→ **DATASET RECORDS**:
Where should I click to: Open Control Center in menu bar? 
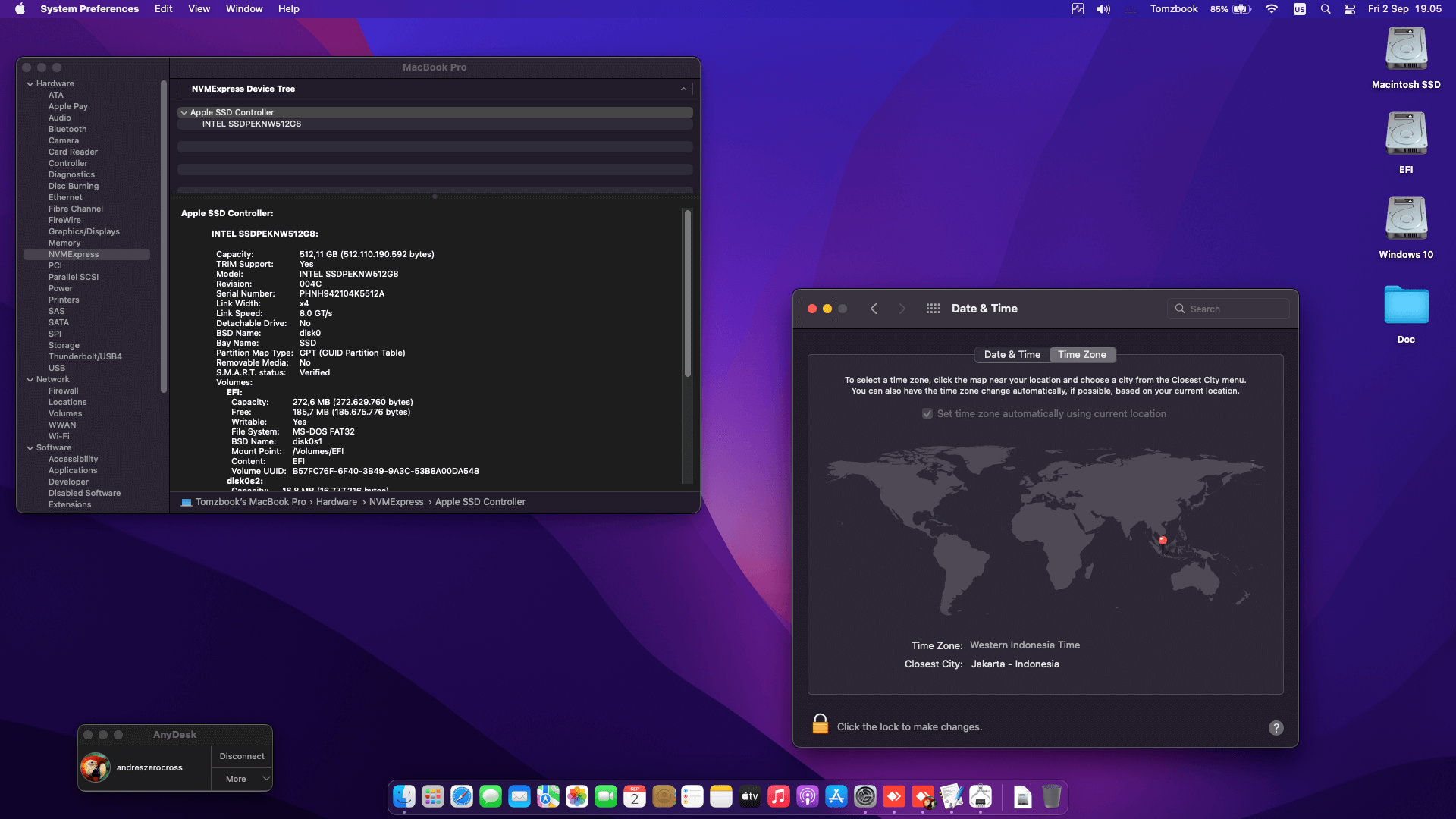pyautogui.click(x=1350, y=9)
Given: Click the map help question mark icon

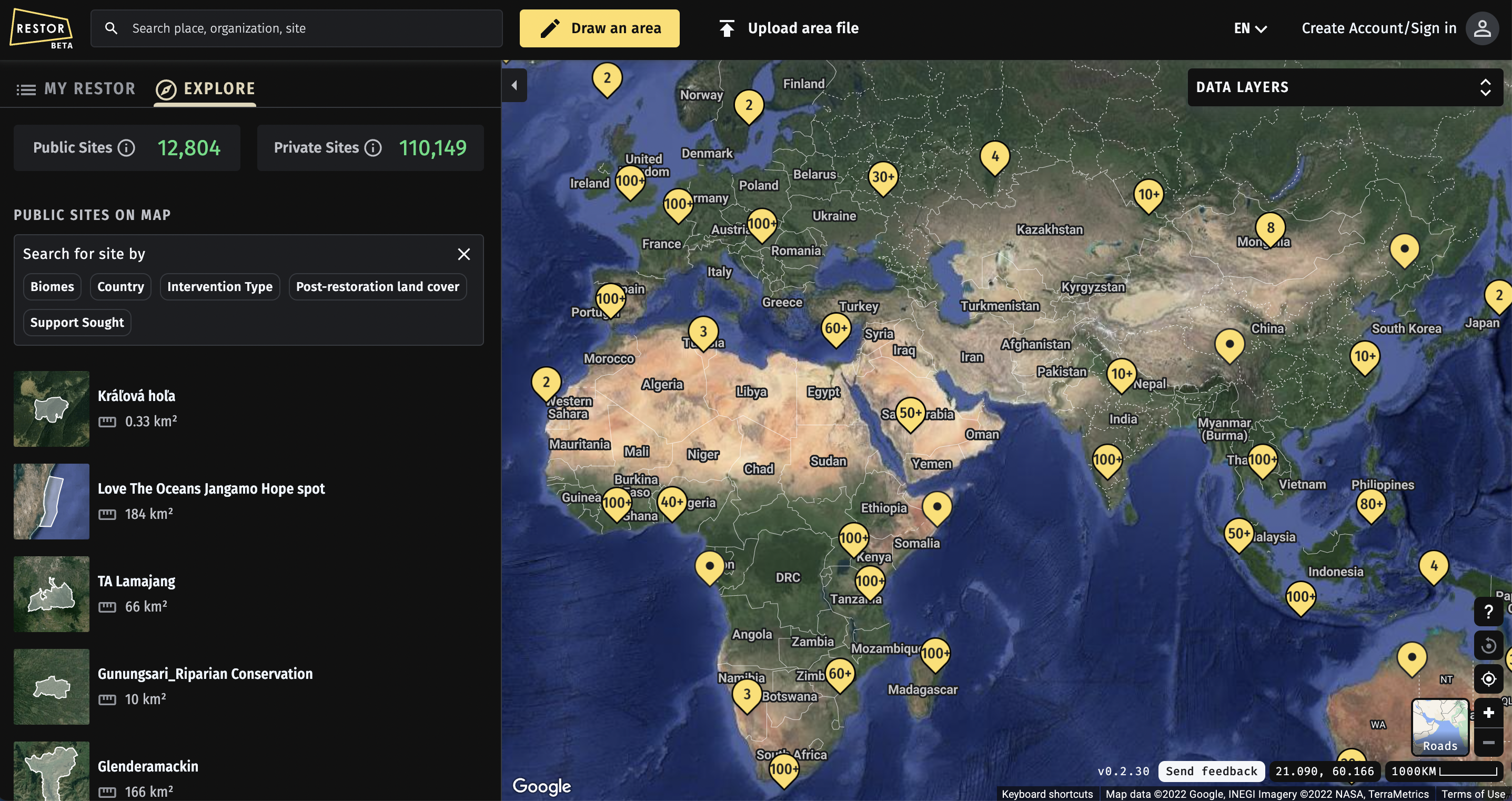Looking at the screenshot, I should tap(1488, 612).
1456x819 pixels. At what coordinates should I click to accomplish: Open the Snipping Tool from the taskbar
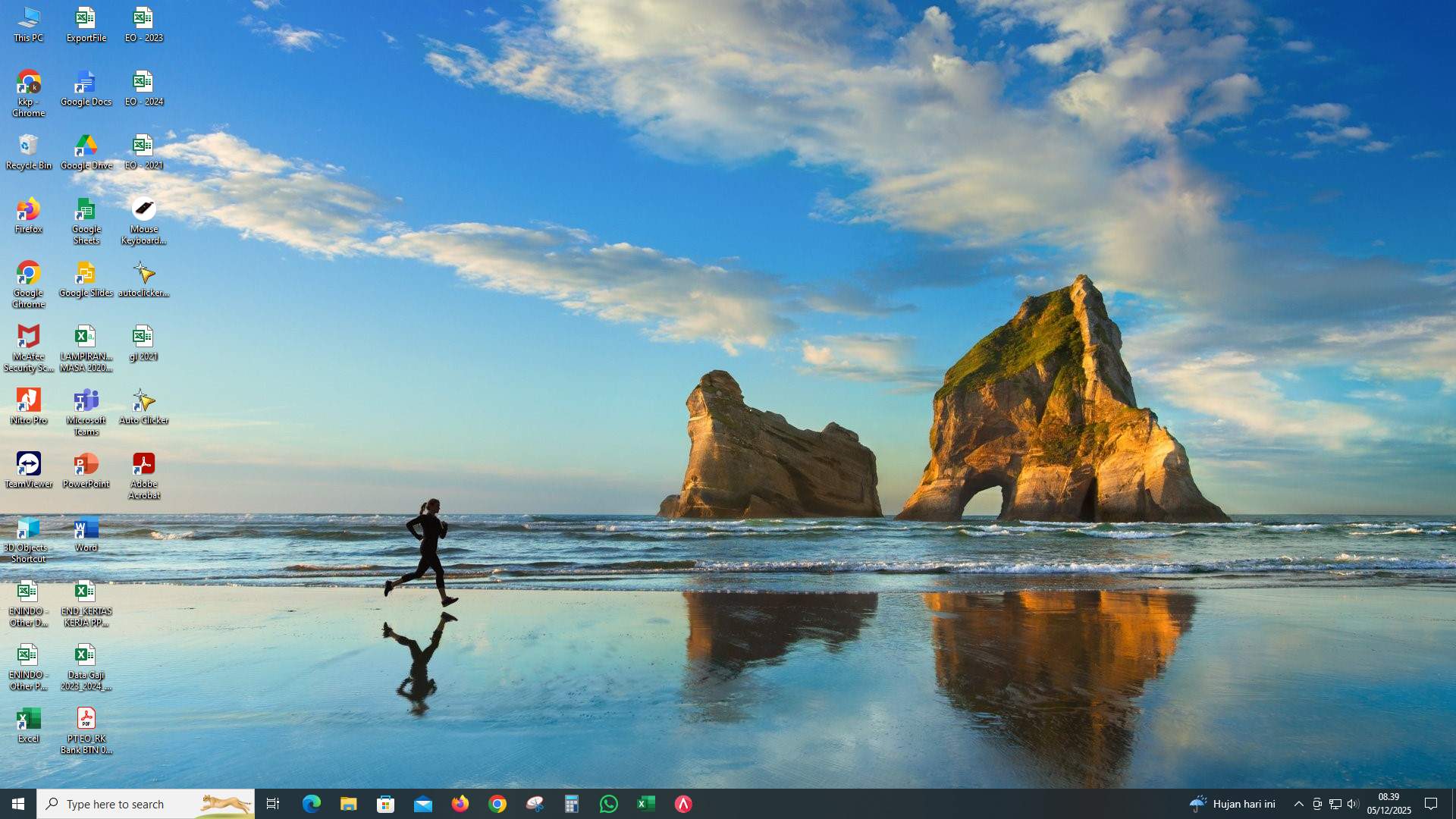[x=535, y=804]
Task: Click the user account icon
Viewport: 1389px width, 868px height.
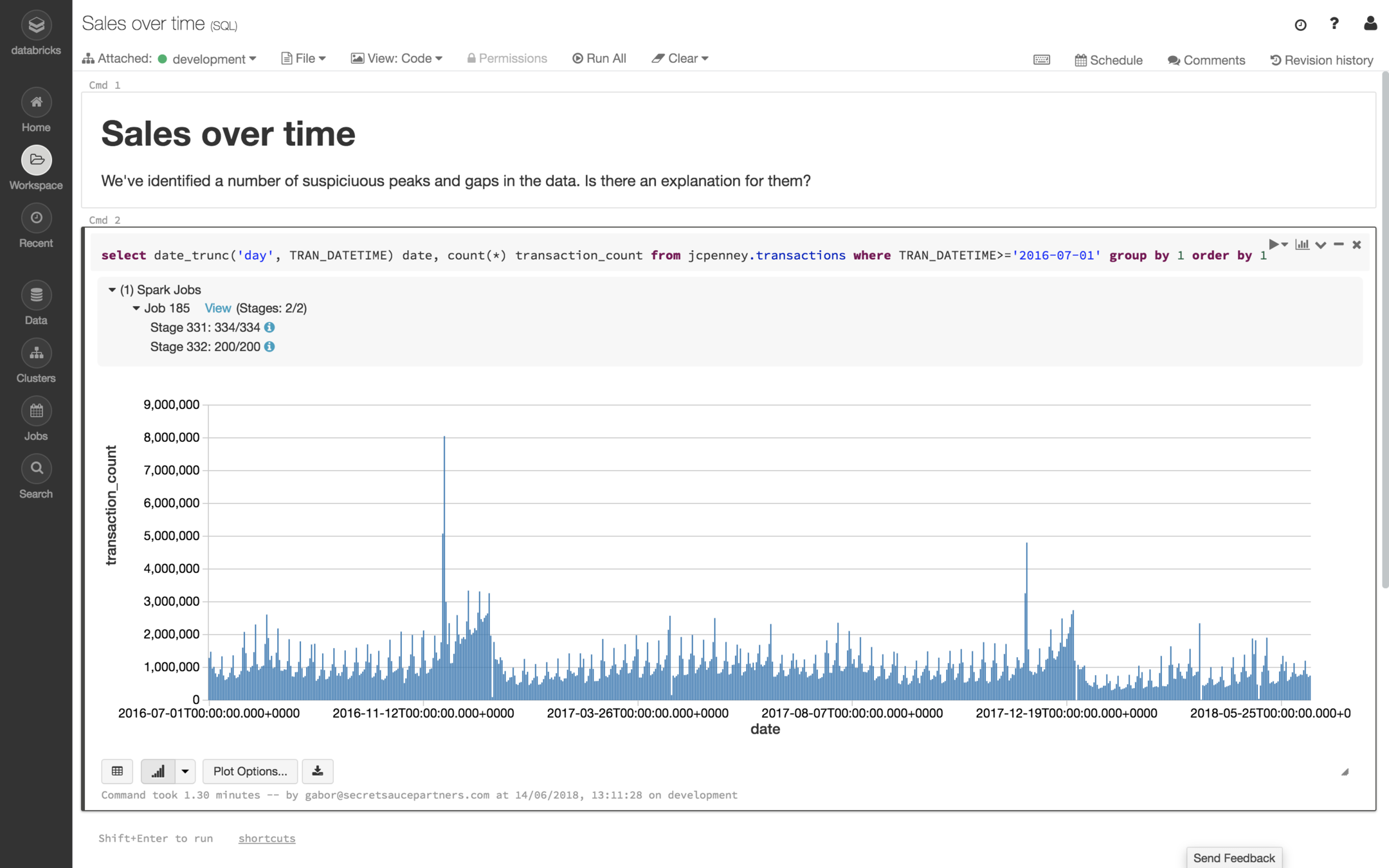Action: tap(1370, 24)
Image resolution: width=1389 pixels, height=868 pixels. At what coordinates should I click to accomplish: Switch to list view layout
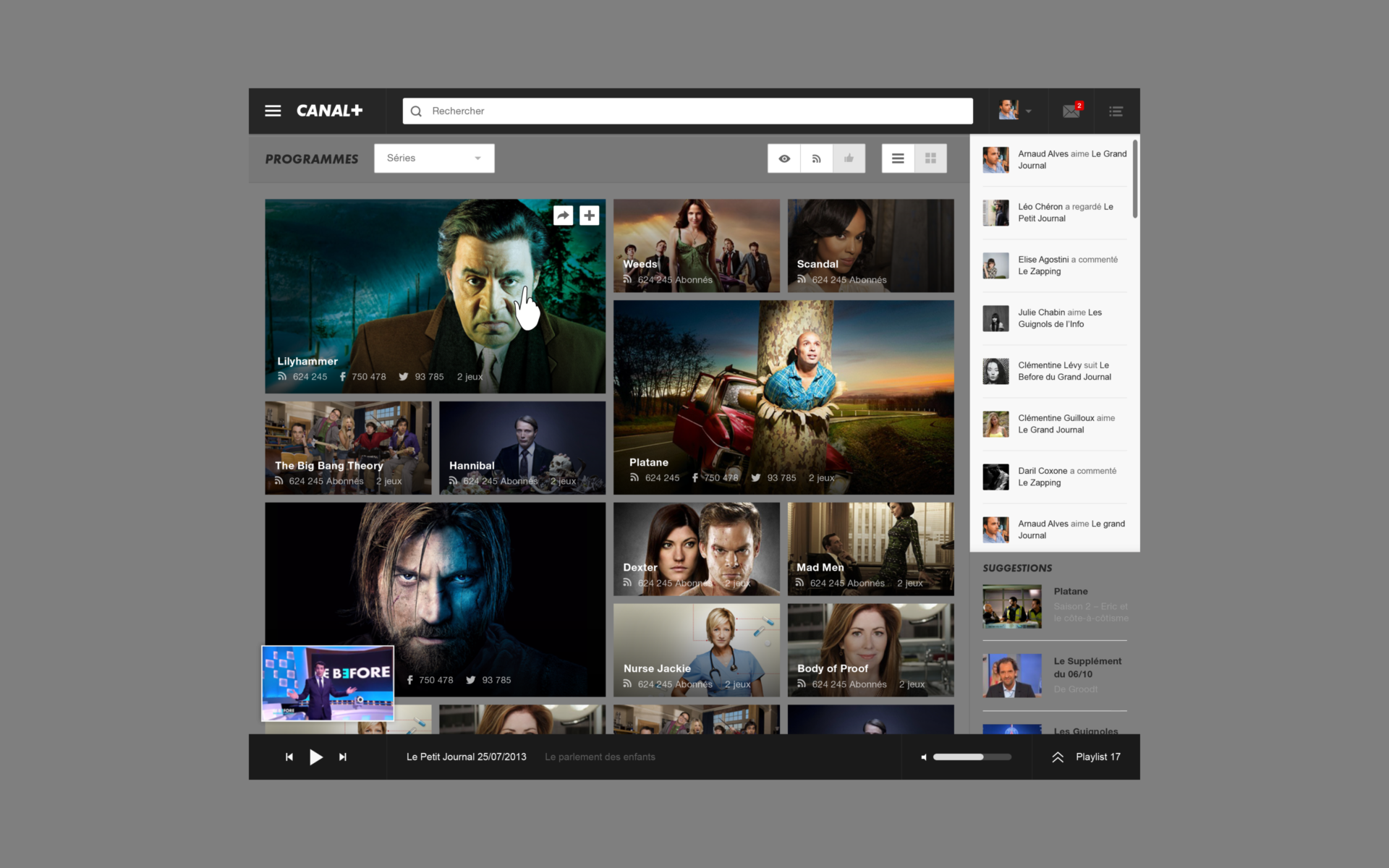tap(897, 158)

→ **REQUIRED ACTION**: Nothing but the lines from the line with "Given: Click the map help question mark icon" through the end of the listing should appear in the answer, each duplicated exactly, without pictures.

→ **RESULT OF THIS TASK**:
Given: Click the map help question mark icon

Looking at the screenshot, I should tap(1488, 612).
1456x819 pixels. At what coordinates should I click to accomplish: Open the Snipping Tool from the taskbar
[x=535, y=804]
Task: Click the user account icon
Viewport: 1389px width, 868px height.
Action: tap(1370, 24)
Image resolution: width=1389 pixels, height=868 pixels. At what coordinates should I click to accomplish: Switch to list view layout
tap(897, 158)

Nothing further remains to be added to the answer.